AFRICA – The Norwegian government has committed US$17 million in the development of agricultural markets for 600,000 smallholder farmers in Kenya, Rwanda, Tanzania, and Zambia over the next three years up to 2023.
The project, which will be spearheaded by Farm to Market Alliance (FTMA), also plans to engage over 3,000 agricultural small and medium-scale enterprises (SMEs) in profitable food value chains, thus boosting their income and sustainability.
FTMA, which is a unique coalition consisting of six organisations namely Alliance for a Green Revolution in Africa (AGRA), Bayer Crop Science Division, Rabobank, Syngenta Crop Protection, Yara International and the World Food Programme (WFP), is aimed at developing a sustainable and profitable agricultural sector in Africa.
It does so by addressing the major challenges smallholder farmers face, supporting their transition to commercial agriculture.

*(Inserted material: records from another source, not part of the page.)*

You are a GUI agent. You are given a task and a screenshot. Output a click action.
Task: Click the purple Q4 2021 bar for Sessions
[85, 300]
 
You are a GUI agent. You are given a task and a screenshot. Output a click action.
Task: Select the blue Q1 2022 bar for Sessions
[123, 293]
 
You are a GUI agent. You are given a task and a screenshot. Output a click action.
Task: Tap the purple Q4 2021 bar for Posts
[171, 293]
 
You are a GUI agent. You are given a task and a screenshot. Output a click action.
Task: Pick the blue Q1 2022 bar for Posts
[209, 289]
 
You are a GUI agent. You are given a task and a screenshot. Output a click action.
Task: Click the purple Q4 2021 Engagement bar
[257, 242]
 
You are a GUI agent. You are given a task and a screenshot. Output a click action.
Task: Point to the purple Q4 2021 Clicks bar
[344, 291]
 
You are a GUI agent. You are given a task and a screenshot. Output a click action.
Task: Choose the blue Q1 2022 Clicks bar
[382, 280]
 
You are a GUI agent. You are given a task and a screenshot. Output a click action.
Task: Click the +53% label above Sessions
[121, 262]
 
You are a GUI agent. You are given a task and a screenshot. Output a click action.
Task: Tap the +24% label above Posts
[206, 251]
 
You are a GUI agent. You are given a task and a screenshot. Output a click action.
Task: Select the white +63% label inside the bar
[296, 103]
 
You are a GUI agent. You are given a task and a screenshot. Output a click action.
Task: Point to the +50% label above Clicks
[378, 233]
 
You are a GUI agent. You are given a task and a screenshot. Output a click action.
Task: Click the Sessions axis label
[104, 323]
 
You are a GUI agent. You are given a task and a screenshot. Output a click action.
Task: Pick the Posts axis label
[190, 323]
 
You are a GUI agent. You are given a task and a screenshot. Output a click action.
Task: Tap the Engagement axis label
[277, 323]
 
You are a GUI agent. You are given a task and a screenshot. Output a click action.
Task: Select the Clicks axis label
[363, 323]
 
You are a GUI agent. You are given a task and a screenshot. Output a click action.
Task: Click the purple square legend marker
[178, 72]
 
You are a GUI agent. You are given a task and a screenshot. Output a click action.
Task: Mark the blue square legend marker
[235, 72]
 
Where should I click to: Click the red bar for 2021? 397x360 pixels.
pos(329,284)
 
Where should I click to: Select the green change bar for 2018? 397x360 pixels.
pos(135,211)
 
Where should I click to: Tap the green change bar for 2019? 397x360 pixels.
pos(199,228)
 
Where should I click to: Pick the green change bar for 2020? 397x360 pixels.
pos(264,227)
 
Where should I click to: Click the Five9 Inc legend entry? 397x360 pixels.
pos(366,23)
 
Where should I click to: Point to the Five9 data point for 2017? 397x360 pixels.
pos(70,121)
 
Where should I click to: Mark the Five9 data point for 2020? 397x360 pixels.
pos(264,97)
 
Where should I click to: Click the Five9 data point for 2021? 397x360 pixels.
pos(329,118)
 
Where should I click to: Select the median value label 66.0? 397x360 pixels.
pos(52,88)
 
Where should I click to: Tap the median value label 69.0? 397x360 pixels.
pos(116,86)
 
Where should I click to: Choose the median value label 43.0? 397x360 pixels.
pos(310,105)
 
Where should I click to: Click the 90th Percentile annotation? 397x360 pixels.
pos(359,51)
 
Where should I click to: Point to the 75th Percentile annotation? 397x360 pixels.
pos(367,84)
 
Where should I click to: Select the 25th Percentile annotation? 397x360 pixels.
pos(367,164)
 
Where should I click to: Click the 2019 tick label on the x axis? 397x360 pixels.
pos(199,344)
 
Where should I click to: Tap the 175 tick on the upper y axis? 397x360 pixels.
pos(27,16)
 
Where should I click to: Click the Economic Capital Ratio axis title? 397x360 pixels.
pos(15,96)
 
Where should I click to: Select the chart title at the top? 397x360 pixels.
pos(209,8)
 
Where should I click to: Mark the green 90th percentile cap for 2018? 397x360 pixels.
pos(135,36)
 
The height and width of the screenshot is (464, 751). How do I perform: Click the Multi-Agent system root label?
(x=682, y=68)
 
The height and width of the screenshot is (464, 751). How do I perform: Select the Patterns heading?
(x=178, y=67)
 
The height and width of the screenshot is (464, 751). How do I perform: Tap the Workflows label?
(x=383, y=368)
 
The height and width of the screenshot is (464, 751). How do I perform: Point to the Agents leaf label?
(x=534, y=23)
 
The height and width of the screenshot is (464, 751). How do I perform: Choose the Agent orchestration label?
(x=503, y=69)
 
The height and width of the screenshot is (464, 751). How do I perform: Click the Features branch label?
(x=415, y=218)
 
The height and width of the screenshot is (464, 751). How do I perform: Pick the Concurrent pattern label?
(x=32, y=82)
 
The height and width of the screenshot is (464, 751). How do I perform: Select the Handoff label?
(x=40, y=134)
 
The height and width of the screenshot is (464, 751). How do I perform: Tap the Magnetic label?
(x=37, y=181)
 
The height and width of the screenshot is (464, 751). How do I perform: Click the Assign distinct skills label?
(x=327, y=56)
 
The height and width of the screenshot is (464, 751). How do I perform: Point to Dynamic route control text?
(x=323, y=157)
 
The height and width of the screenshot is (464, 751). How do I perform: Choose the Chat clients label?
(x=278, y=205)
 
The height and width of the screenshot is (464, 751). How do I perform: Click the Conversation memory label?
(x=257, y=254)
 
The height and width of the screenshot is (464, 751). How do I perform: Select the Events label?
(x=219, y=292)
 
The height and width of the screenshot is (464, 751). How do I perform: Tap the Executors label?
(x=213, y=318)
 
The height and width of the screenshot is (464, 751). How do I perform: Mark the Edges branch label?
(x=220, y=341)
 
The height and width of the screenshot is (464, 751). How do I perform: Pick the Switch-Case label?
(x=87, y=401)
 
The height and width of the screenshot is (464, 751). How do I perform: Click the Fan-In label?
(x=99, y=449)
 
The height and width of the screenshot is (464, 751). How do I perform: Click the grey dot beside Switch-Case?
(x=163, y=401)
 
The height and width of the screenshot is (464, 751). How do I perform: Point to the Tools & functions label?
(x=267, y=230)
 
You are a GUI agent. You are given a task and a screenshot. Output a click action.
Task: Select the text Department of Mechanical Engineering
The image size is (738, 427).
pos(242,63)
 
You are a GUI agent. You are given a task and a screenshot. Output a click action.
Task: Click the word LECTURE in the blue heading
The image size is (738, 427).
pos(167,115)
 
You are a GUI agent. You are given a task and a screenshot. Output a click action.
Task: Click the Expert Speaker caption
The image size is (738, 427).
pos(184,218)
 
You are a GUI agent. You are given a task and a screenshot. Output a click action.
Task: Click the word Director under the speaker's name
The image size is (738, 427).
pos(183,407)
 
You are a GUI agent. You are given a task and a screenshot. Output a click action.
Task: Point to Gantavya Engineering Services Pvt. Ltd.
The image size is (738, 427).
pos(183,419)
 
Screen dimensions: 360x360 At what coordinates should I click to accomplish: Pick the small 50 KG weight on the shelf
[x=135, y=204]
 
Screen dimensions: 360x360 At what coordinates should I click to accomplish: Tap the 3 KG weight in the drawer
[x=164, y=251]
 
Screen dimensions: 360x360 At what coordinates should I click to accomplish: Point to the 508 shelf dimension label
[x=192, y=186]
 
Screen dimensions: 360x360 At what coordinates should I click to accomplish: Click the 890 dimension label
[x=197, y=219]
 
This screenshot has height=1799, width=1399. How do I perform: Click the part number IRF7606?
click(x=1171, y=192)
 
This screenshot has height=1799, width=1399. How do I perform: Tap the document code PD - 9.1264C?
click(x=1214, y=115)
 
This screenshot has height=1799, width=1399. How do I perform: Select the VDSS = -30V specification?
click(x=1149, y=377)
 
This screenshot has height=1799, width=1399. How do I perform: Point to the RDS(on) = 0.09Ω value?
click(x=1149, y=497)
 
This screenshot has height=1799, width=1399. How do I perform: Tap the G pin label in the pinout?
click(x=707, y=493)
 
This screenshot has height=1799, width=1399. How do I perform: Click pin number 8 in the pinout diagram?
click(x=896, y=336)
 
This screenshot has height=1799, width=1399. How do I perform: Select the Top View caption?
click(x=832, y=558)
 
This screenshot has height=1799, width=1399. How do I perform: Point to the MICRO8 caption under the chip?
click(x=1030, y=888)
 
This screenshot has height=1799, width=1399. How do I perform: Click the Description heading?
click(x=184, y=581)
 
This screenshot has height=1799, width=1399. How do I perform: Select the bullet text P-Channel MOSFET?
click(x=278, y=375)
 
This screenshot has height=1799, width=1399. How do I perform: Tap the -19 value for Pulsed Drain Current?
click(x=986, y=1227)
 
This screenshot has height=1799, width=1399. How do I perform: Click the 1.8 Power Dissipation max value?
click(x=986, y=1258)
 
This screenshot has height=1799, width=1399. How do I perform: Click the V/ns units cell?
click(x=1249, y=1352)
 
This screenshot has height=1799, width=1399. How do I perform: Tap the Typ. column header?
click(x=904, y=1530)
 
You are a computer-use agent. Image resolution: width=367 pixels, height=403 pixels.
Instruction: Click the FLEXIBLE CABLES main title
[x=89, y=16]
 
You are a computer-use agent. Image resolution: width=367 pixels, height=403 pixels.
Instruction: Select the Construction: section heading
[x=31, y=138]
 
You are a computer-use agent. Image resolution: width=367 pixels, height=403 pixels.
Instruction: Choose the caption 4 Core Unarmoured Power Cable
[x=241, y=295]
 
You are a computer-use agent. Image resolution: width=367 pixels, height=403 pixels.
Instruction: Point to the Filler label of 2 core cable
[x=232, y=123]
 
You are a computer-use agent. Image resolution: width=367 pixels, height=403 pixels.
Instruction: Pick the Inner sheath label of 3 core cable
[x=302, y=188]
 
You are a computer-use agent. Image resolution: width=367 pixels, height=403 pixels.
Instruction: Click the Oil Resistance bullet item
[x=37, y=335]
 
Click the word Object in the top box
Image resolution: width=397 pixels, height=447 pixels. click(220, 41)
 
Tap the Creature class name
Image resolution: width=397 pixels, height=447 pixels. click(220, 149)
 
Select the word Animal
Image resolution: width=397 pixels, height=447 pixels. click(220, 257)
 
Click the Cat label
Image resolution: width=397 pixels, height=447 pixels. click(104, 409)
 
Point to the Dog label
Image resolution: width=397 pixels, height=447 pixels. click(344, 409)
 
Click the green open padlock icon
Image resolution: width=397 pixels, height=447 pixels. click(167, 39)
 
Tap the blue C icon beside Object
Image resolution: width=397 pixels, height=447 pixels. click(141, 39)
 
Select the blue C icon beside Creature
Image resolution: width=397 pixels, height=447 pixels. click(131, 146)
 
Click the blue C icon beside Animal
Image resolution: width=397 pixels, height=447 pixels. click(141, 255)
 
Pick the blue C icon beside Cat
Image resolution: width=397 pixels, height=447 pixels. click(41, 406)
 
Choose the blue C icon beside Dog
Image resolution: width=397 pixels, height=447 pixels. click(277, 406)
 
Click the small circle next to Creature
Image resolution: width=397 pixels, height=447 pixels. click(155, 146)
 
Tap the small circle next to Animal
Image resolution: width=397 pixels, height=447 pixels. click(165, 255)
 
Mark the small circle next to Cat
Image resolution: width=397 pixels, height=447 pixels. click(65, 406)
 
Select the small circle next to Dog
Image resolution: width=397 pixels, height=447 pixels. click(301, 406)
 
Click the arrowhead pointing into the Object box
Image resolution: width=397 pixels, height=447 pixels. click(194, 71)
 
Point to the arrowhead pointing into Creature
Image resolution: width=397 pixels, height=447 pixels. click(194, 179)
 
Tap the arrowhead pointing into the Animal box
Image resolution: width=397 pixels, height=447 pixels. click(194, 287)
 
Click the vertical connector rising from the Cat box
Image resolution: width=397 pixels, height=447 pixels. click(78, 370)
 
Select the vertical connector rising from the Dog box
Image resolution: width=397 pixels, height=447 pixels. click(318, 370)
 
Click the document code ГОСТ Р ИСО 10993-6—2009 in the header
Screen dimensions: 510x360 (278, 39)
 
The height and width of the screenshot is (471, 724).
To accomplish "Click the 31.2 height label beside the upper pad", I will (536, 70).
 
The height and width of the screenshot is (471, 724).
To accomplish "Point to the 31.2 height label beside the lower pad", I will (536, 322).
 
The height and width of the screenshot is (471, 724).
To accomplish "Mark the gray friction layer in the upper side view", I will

The Farm to Market Alliance works to build resilient value chains by bringing together the public and private sectors to leverage the knowledge, experience and infrastructure of the world’s leading experts in agriculture.
“The Farm to Market Alliance is a unique collaboration that supports the growth of agricultural markets and works with smallholder farmers to help them find buyers for their produce – enabling them to earn a sustainable living and support their families.”Executive Director of the World Food Program – David Beasley
According to a statement issued by the Norwegian government, the financing is an addition to the US$2.9m it issued to the alliance during the first phase of the project through a WFP Trust fund.
“I am impressed with the results achieved and the way FtMA works with small users on the ground to ensure better access to profitable markets.
“I am particularly pleased with the efforts to strengthen the role of women in agriculture and involve young people,” said Norway’s Minister for Development Aid Dag-Inge Ulstein (KrF).
Africa is recognized as the future breadbasket of the world, but the continent is still a net-importer of food.
For too long, farmers in the region have been subject to a range of barriers preventing them from transitioning to commercial farming.
To address this, the Farm to Market Alliance takes a demand-led approach in servicing smallholder farmers and the surrounding ecosystem thus providing a holistic value chain solution.
“The private sector has a critical role to play in the worldwide movement to end hunger – we will never achieve our goal without their support,” says Executive Director of the World Food Program, David Beasley.
“The Farm to Market Alliance is a unique collaboration that supports the growth of agricultural markets and works with smallholder farmers to help them find buyers for their produce – enabling them to earn a sustainable living and support their families,” he added.
The announcement of continued funding to the Farm to Market Alliance comes at a time when access to food is deteriorating for millions of people, threatening both food security and peace in vulnerable regions.
“In the middle of the Covid crisis we are also facing a hunger crisis. We must rebuild more resilient and fair food systems after the pandemic, and the Farm to Market Alliance is uniquely positioned to help us achieve that goal,” says Yara’s President & CEO, Svein Tore Holsether.